Aufgabe:
Nenne alle Geldbeträge in DM, die der Text über die Eigenheimzulage für Wohnungsbaugenossenschaften erwähnt. Führe jeden Betrag nur einmal auf.

───── Ausgewählter Text

WOHNUNGSBAUGENOSSENSCHAFTEN


Von der Hoffung zum Flop - die Eigenheimzulage

"Wohnungsbaugenossenschaften und Eigenheimzulage - Förderung oder Pervertierung der Genossenschaftsidee?", lautete der ursprünglich geplante Titel dieses Artikels. Hintergrund ist die seit Anfang 1996 gültige Förderung neuer Wohnungsbaugenossenschaften. Das Bundesfinanzministerium entzog allerdings zu Beginn diese Jahres dieser Chance für den genossenschaftlichen Wohnungsbau die Grundlagen. Angst vor dem großen Interesse an dieser Förderung dürfte das Hauptmotiv für diese Entscheidung gewesen sein.

Nach dem 1. Januar 1995 gegründete Genossenschaften können seit nunmehr zwei Jahren die staatliche Bauförderung in Anspruch nehmen. Von vielen Politikern wurde deshalb der § 17 Eigenheimzulagegesetz als Durchbruch gefeiert. Erstmals wird es möglich, daß ein Mitglied, das Genossenschaftsanteile erwirbt, hierfür auch eine Zulage des Staates bekommen kann.

Die Bestimmungen sehen vor, daß Genossenschaftsanteile ab 10.000 DM bis maximal 80.000 DM eine jährliche dreiprozentige Grundförderung für acht Jahre erhalten. Zusätzlich wird in dieser Zeit pro Jahr eine Kinderzulage in Höhe von 500 DM pro Kind gewährt. Die Gesamtförderung einschließlich der Kinderzulage darf die Summe der gezeichneten Anteile allerdings nicht überschreiten. Sie beläuft sich im Minimum bei der Anteilszeichnung von 10.000 DM auf 2.400 DM, bei 80.000 DM auf 19.200 DM. Mit der Kinderzulage liegt bei zwei Kinder je nach Höhe der erworbenen Anteile die Verzinsung bei 13%. 

Auf den ersten Blick werden die Chancen kollektiver Selbsthilfe dadurch gestärkt. Verbunden mit der Förderung ist allerdings die Verpflichtung, in die Satzung das Recht auf Einzeleigentum aufzunehmen. Die genossenschaftliche Idee der Eigentumsbindung ohne Spekulation wird auf diese Weise unterlaufen. In der ersten Phase beschäftigte viele überzeugte Genossenschaftler deshalb die Diskussion, ob die Eigentumsorientierung in Kauf genommen werden dürfe oder nicht.

Verbesserte Finanzierungschancen

Einige "Tüftler" stellten allerdings bald begeistert fest, daß sich mit der Förderung anfangs nicht wahrgenommene Möglichkeiten verbinden lassen. Auch Externe konnten Genossenschaftsanteile zeichnen, die an einer Wohnung gar nicht interessiert waren, und dadurch die Förderung in Anspruch nehmen. Erstmals war der Status des Fördergenossen nicht nur aus Idealismus, sondern auch aus finanziellen Erwägungen interessant. Auf diese Weise ergab sich ein Ausgleich dafür, daß die Förderung von Genossenschaftsanteilen weiterhin deutlich unterhalb des selbstgenutzten Wohneigentums liegt.

──────────
───── Bereitgestellte Angaben

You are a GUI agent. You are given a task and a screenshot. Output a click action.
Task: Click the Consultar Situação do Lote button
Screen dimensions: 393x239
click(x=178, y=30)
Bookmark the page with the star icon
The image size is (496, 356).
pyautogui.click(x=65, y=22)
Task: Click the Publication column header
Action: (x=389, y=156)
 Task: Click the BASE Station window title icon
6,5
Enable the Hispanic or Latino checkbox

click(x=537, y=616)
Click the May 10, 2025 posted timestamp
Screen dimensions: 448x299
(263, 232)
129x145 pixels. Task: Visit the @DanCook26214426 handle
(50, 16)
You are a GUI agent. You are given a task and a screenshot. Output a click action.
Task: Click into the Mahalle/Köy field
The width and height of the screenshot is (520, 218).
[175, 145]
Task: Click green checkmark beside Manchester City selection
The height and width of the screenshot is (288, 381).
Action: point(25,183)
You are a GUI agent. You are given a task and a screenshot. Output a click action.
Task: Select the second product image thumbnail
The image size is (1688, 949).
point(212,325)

──────────
───── Bereitgestellte Angaben

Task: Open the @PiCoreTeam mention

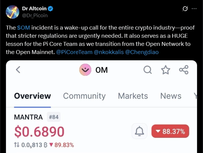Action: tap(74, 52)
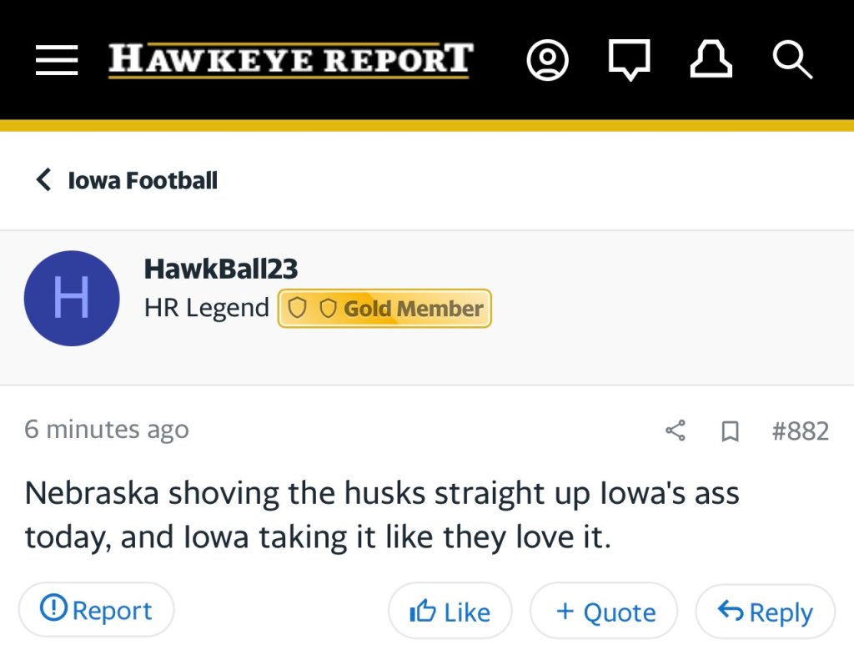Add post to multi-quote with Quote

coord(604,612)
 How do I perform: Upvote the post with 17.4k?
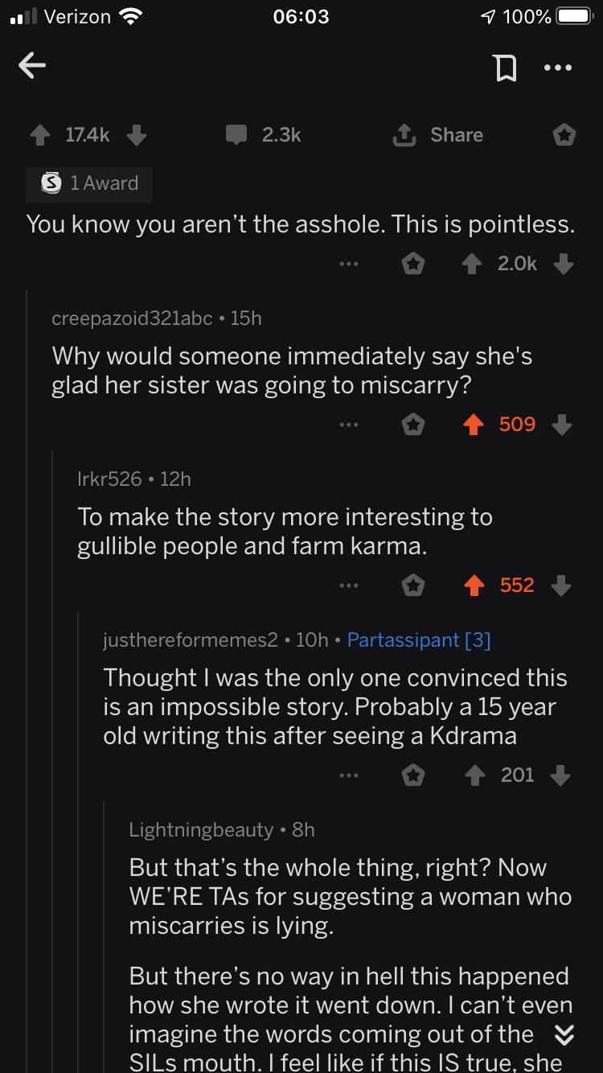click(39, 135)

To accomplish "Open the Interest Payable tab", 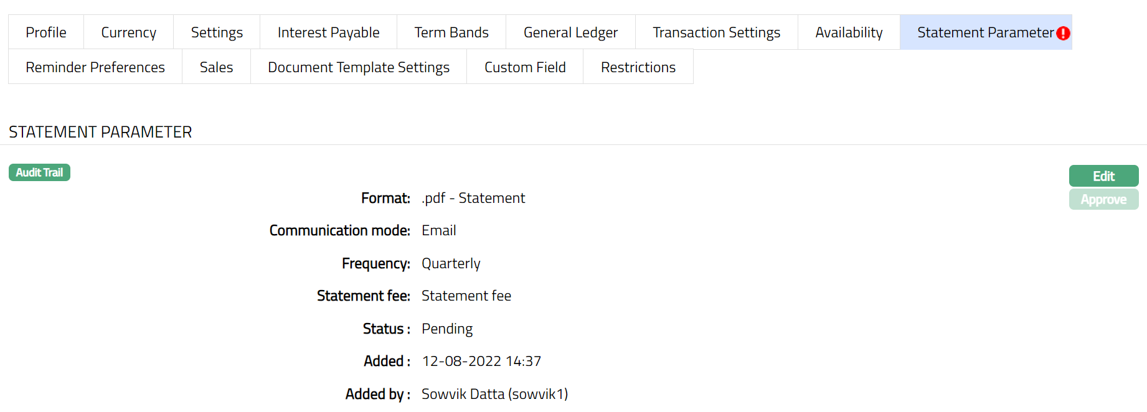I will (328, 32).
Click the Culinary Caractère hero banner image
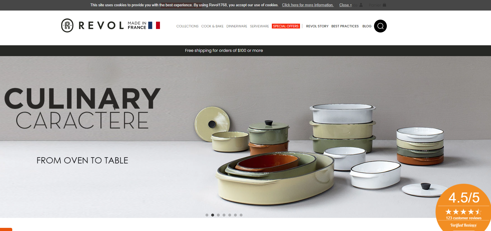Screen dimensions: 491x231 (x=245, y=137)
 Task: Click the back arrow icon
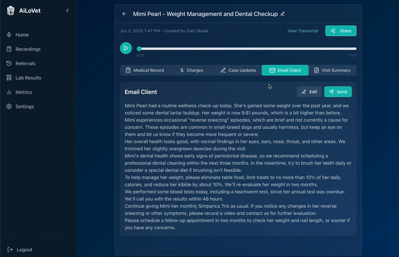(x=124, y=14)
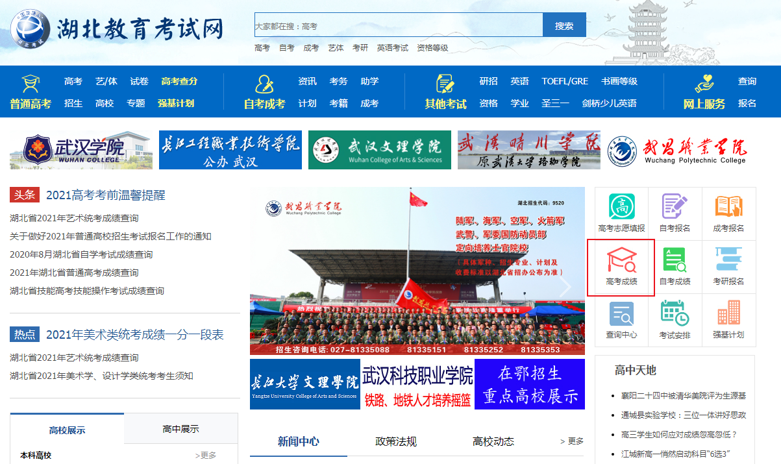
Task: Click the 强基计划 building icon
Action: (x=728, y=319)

──────────

Lösung:
10.000 DM, 80.000 DM, 500 DM, 2.400 DM, 19.200 DM